Courts record everything. The date the application was filed. The time the hearing started. The case reference number. The documents submitted. The name of the judge. The name of the legal representative.
They do not record the quality of the interpreter.
This is a structural choice with structural consequences. Asylum proceedings generate an official record that is treated as a neutral transcript of what was said. That record passes through an interpreter before it exists. The interpreter's competence, their familiarity with dialect, their knowledge of specialist terminology, their ability to render meaning at speed under institutional pressure determines what the record contains. None of that is tracked. None of it appears in the official file.
Consider what this would mean in another context.
A clinical trial measures every variable that could affect the outcome. Dosage, duration, patient history, methodology, the conditions under which results were collected. The integrity of the finding depends on knowing what produced it. If a variable that affects outcomes is left unmeasured, the result is noise. The scientific and medical communities understand this. The courtroom, apparently, does not.
Or consider engineering. A bridge is tested under known loads, with known materials, under recorded conditions. When something fails, the failure can be traced. Accountability exists because measurement exists. You can only investigate a collapse if you know what was holding it up.
Asylum proceedings make credibility determinations about people whose lives depend on those determinations. The primary mechanism for establishing what they said is interpretation. That interpretation is produced by someone selected through a procurement chain running from the Home Office to a contractor to a sub-contracted agency selected primarily by cost, with no mandatory accreditation requirement, no minimum qualification threshold, no verification available to the applicant or their legal representative.

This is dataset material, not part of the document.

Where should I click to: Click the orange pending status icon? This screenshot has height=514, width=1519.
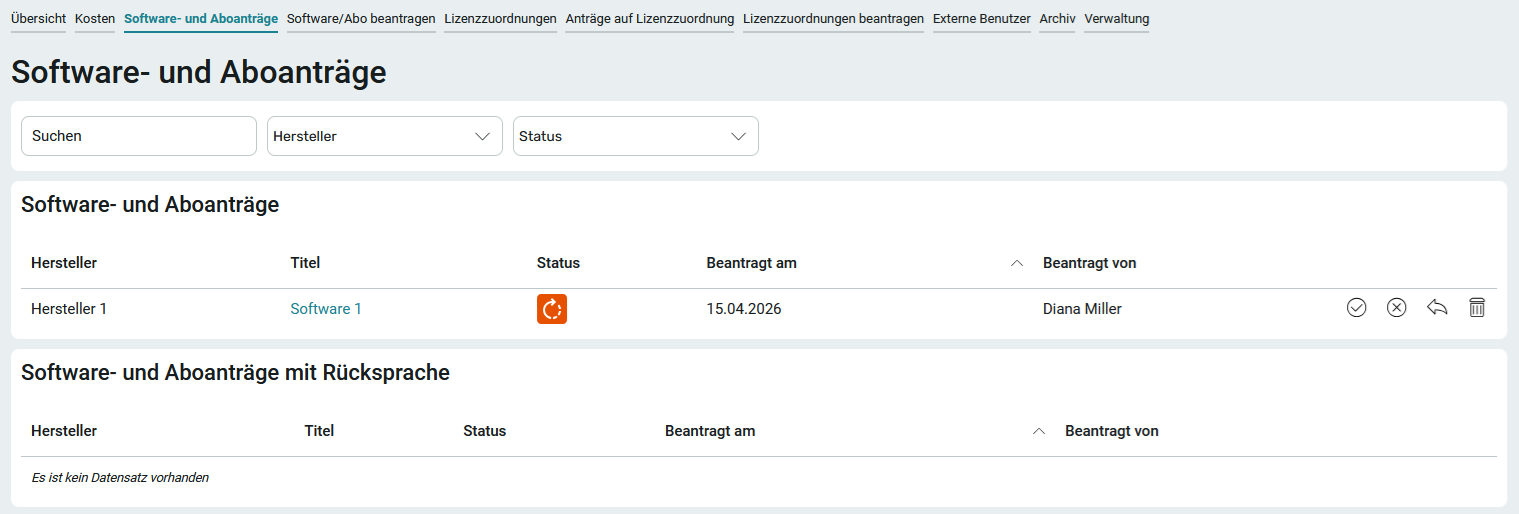coord(552,309)
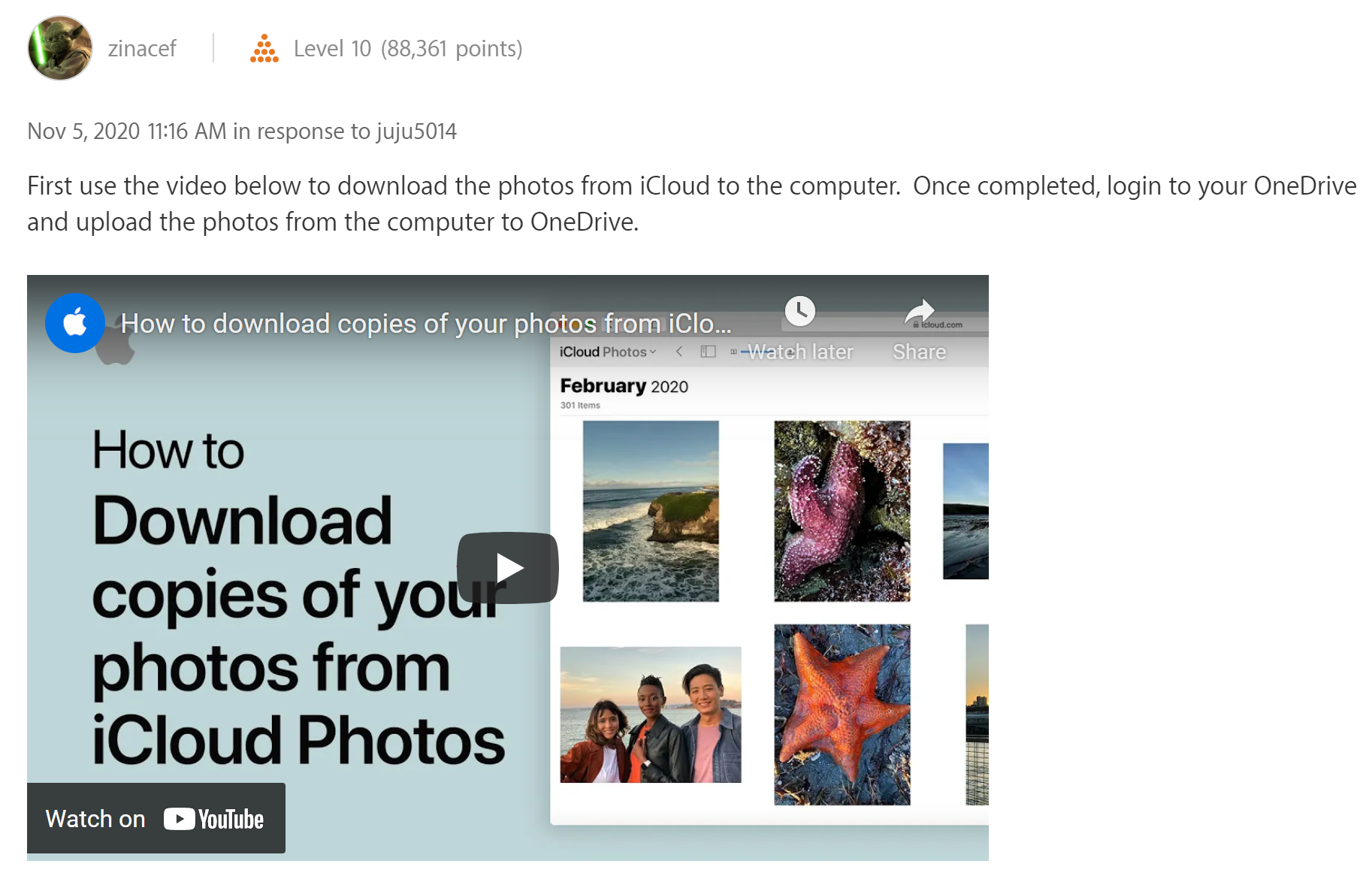Click the Watch later clock icon
Image resolution: width=1372 pixels, height=888 pixels.
tap(800, 311)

And then: nothing. No record of who the interpreter was, beyond a name that may appear somewhere in the file. No record of their qualifications. No record of whether they held any qualifications at all. No record of their dialect competency. No record of their familiarity with the specific terminology the applicant's account required.

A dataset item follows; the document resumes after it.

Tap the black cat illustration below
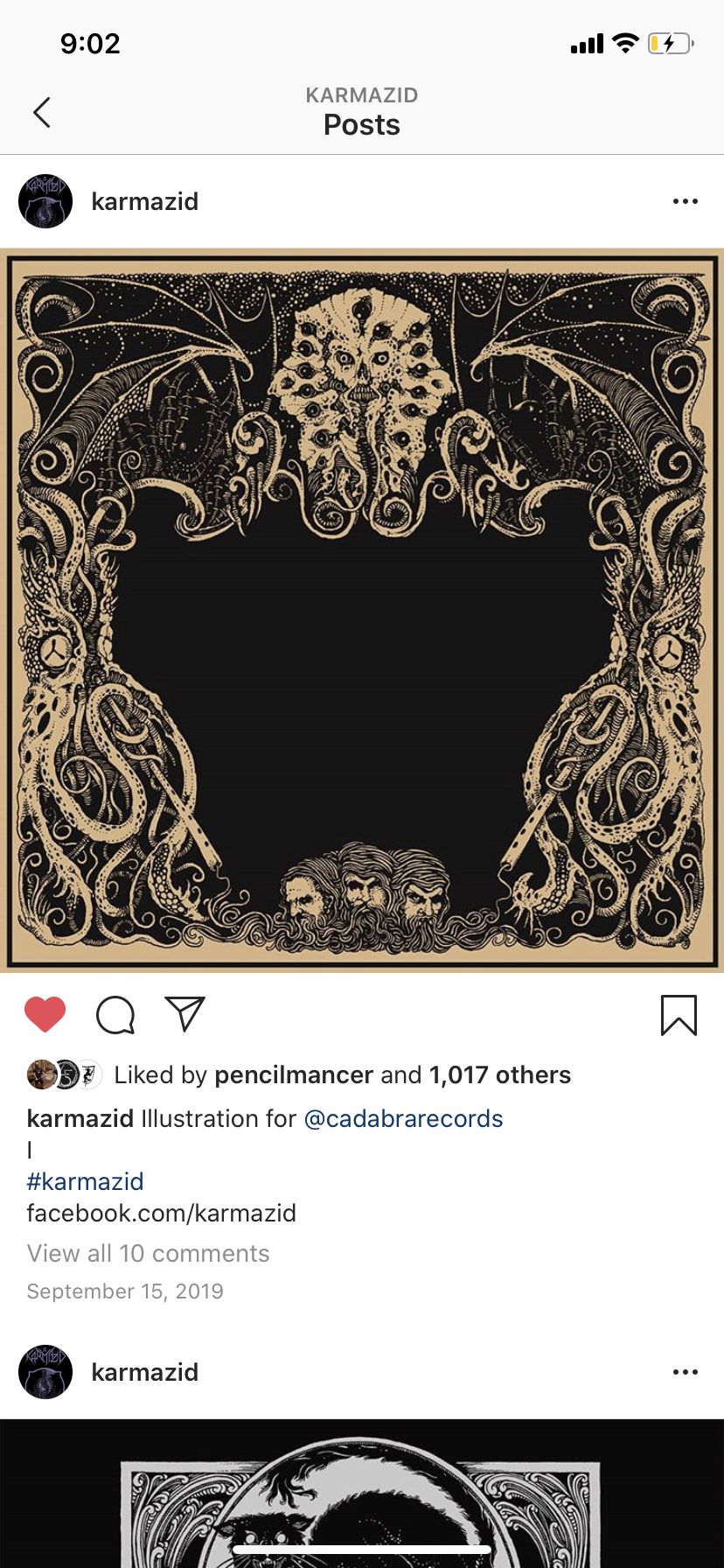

The system then uses the output of this unrecorded variable to assess credibility.
Inconsistency in testimony is a credibility finding. In cases where corroborating evidence is scarce by definition because people fleeing persecution rarely carry documentation, credibility is often the whole case. If the inconsistency originated with the interpreter rather than the applicant, there is no mechanism to identify this. The official record does not show what was said in the source language. It shows what the interpreter produced. Those are not the same thing, and the gap between them is not recorded.
This is not how rigorous systems should handle consequential decisions.
Medicine tracks the variables that affect patient outcomes. Science tracks the variables that affect experimental results. Engineering tracks the variables that affect structural integrity. These fields understand that an untracked variable is a source of error that cannot be corrected because it cannot be seen.
Asylum proceedings track the applicant's account for inconsistency. They do not track whether the account was accurately rendered in the first place.
The minimum standard would be to treat the interpreter as what they are: a variable. Record their qualifications and their dialect competency. Record whether they hold accreditation and under what body. Give this information to the applicant and their legal representative before the hearing begins. Build a mechanism for raising concerns about interpreter quality that does not require the applicant to understand a system they have no access to.
Until then, the official record is a record of what the procurement chain produced. The system calls these the same thing.